START Data for processing
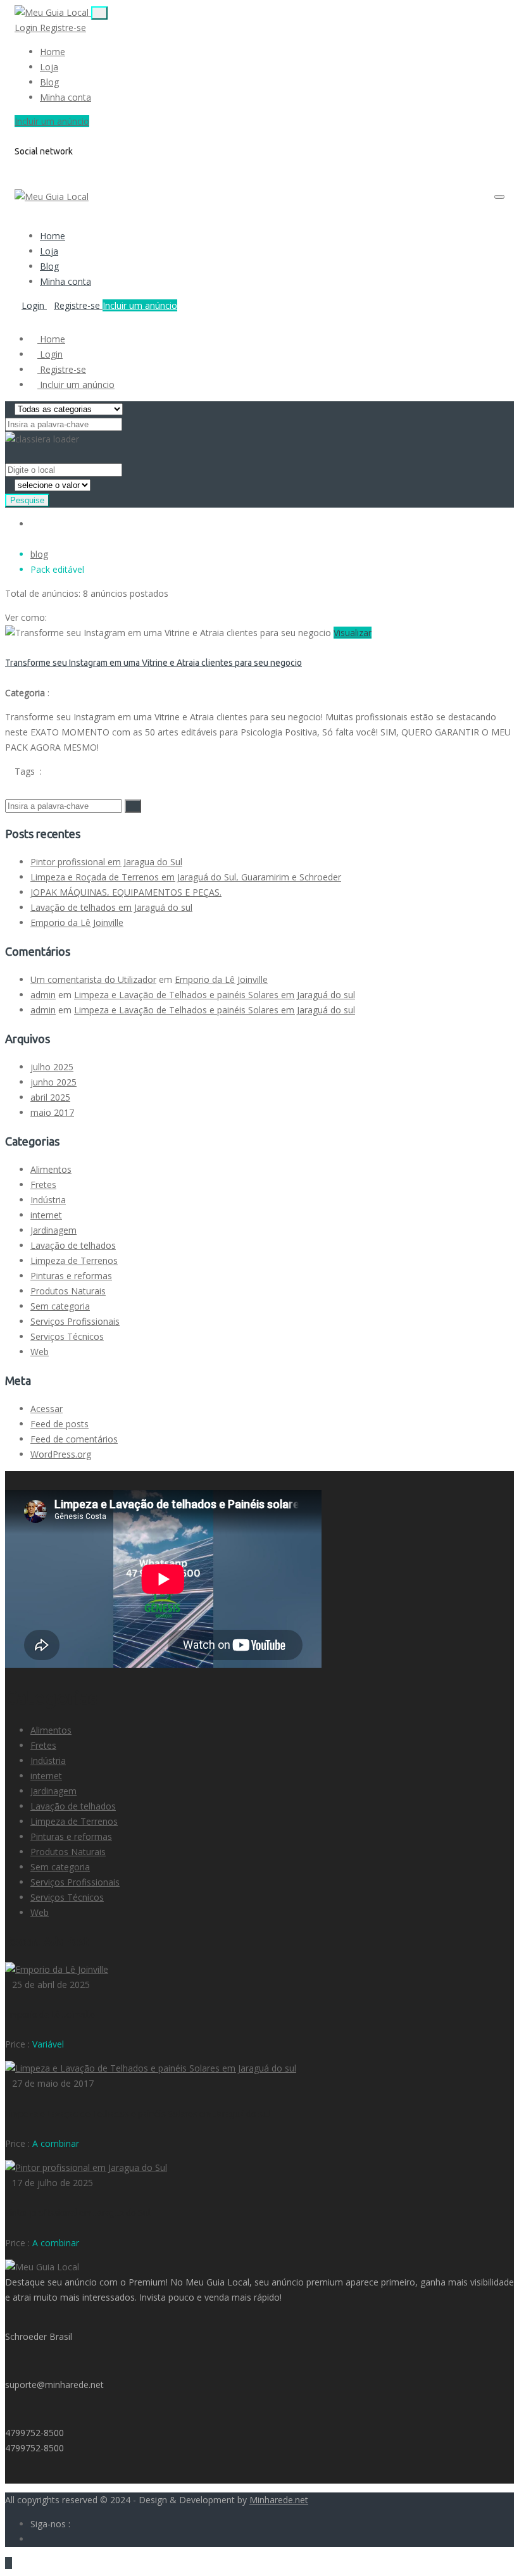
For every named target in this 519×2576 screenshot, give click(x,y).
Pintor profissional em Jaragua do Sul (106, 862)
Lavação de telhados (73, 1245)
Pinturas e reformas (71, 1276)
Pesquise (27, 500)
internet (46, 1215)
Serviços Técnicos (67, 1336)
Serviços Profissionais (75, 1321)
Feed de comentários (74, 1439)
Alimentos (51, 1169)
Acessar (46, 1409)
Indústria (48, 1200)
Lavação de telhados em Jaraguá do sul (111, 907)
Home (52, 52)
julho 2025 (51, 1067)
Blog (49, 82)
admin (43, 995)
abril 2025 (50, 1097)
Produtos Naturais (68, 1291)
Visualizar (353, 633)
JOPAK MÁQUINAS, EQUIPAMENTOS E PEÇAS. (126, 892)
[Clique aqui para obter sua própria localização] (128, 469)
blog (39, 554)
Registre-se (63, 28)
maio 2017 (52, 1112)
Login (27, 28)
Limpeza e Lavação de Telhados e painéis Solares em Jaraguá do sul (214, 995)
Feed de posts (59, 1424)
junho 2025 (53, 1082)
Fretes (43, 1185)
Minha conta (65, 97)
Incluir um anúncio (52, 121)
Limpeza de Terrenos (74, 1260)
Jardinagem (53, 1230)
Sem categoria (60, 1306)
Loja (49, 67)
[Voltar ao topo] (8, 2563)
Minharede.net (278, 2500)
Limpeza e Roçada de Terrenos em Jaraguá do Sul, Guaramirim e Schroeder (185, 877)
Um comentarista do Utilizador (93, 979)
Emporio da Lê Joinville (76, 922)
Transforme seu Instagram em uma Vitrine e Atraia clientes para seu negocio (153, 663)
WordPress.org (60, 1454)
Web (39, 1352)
END Data for processing
■ **Work required**
Without the pictures, give all of the entries above again exactly.

■ **Your response**
For every named target in this 519×2576 screenshot, give click(x,y).
Pintor profissional em Jaragua do Sul (106, 862)
Lavação de telhados (73, 1245)
Pinturas e reformas (71, 1276)
Pesquise (27, 500)
internet (46, 1215)
Serviços Técnicos (67, 1336)
Serviços Profissionais (75, 1321)
Feed de comentários (74, 1439)
Alimentos (51, 1169)
Acessar (46, 1409)
Indústria (48, 1200)
Lavação de telhados em Jaraguá do sul (111, 907)
Home (52, 52)
julho 2025 (51, 1067)
Blog (49, 82)
admin (43, 995)
abril 2025 (50, 1097)
Produtos Naturais (68, 1291)
Visualizar (353, 633)
JOPAK MÁQUINAS, EQUIPAMENTOS E PEÇAS. (126, 892)
[Clique aqui para obter sua própria localização] (128, 469)
blog (39, 554)
Registre-se (63, 28)
maio 2017 (52, 1112)
Login (27, 28)
Limpeza e Lavação de Telhados e painéis Solares em Jaraguá do sul (214, 995)
Feed de posts (59, 1424)
junho 2025 (53, 1082)
Fretes (43, 1185)
Minha conta (65, 97)
Incluir um anúncio (52, 121)
Limpeza de Terrenos (74, 1260)
Jardinagem (53, 1230)
Sem categoria (60, 1306)
Loja (49, 67)
[Voltar ao topo] (8, 2563)
Minharede.net (278, 2500)
Limpeza e Roçada de Terrenos em Jaraguá do Sul, Guaramirim e Schroeder (185, 877)
Um comentarista do Utilizador (93, 979)
Emporio da Lê Joinville (76, 922)
Transforme seu Instagram em uma Vitrine e Atraia clientes para seu negocio (153, 663)
WordPress.org (60, 1454)
Web (39, 1352)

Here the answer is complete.